*WHAT IS NEEDED:* The data that follows should be copied out exactly.

*PROVIDED RECORDS:*
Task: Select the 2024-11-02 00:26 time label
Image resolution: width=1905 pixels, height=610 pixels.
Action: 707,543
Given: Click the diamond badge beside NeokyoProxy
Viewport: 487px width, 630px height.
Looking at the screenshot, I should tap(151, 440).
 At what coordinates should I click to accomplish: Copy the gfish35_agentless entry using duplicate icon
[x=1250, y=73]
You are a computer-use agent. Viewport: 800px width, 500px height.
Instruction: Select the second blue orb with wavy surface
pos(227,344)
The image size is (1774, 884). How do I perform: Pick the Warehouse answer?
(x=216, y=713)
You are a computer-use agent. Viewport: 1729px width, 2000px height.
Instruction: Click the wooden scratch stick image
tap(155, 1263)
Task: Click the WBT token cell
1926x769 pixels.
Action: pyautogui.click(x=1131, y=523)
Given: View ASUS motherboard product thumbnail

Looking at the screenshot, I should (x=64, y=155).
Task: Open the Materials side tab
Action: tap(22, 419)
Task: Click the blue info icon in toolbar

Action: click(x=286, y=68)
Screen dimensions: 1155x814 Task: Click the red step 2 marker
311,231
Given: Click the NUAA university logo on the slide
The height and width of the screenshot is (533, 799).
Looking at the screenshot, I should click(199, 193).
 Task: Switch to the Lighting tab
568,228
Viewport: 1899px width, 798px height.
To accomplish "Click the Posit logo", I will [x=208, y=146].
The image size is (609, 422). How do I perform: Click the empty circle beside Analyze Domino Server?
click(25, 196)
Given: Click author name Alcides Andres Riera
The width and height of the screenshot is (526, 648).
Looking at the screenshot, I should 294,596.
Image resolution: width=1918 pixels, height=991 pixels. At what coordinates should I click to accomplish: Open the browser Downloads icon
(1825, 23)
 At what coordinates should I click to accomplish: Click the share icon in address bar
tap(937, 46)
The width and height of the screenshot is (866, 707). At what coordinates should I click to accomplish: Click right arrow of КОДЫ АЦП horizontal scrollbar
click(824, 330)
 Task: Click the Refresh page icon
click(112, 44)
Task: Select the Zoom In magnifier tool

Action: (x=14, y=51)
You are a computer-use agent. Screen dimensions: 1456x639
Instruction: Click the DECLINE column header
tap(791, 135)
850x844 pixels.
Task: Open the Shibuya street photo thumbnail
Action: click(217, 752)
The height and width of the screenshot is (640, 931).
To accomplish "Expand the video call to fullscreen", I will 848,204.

*ANSWER TO THIS EXERCISE:*
Task: Select the 2024-11-02 00:26 time label
Image resolution: width=1905 pixels, height=610 pixels.
Action: 707,543
Given: Click the diamond badge beside NeokyoProxy
Viewport: 487px width, 630px height.
Looking at the screenshot, I should tap(151, 440).
 At what coordinates should I click to accomplish: Copy the gfish35_agentless entry using duplicate icon
[x=1250, y=73]
You are a computer-use agent. Viewport: 800px width, 500px height.
Instruction: Select the second blue orb with wavy surface
pos(227,344)
The image size is (1774, 884). How do I perform: Pick the Warehouse answer?
(x=216, y=713)
You are a computer-use agent. Viewport: 1729px width, 2000px height.
Instruction: Click the wooden scratch stick image
tap(155, 1263)
Task: Click the WBT token cell
1926x769 pixels.
Action: pyautogui.click(x=1131, y=523)
Given: View ASUS motherboard product thumbnail

Looking at the screenshot, I should (x=64, y=155).
Task: Open the Materials side tab
Action: tap(22, 419)
Task: Click the blue info icon in toolbar

Action: click(x=286, y=68)
Screen dimensions: 1155x814 Task: Click the red step 2 marker
311,231
Given: Click the NUAA university logo on the slide
The height and width of the screenshot is (533, 799).
Looking at the screenshot, I should click(199, 193).
 Task: Switch to the Lighting tab
568,228
Viewport: 1899px width, 798px height.
To accomplish "Click the Posit logo", I will [x=208, y=146].
The image size is (609, 422). How do I perform: Click the empty circle beside Analyze Domino Server?
click(25, 196)
Given: Click author name Alcides Andres Riera
The width and height of the screenshot is (526, 648).
Looking at the screenshot, I should 294,596.
Image resolution: width=1918 pixels, height=991 pixels. At what coordinates should I click to accomplish: Open the browser Downloads icon
(1825, 23)
 At what coordinates should I click to accomplish: Click the share icon in address bar
tap(937, 46)
The width and height of the screenshot is (866, 707). At what coordinates should I click to accomplish: Click right arrow of КОДЫ АЦП horizontal scrollbar
click(824, 330)
 Task: Click the Refresh page icon
click(112, 44)
Task: Select the Zoom In magnifier tool

Action: (x=14, y=51)
You are a computer-use agent. Screen dimensions: 1456x639
Instruction: Click the DECLINE column header
tap(791, 135)
850x844 pixels.
Task: Open the Shibuya street photo thumbnail
Action: click(217, 752)
The height and width of the screenshot is (640, 931).
To accomplish "Expand the video call to fullscreen", I will 848,204.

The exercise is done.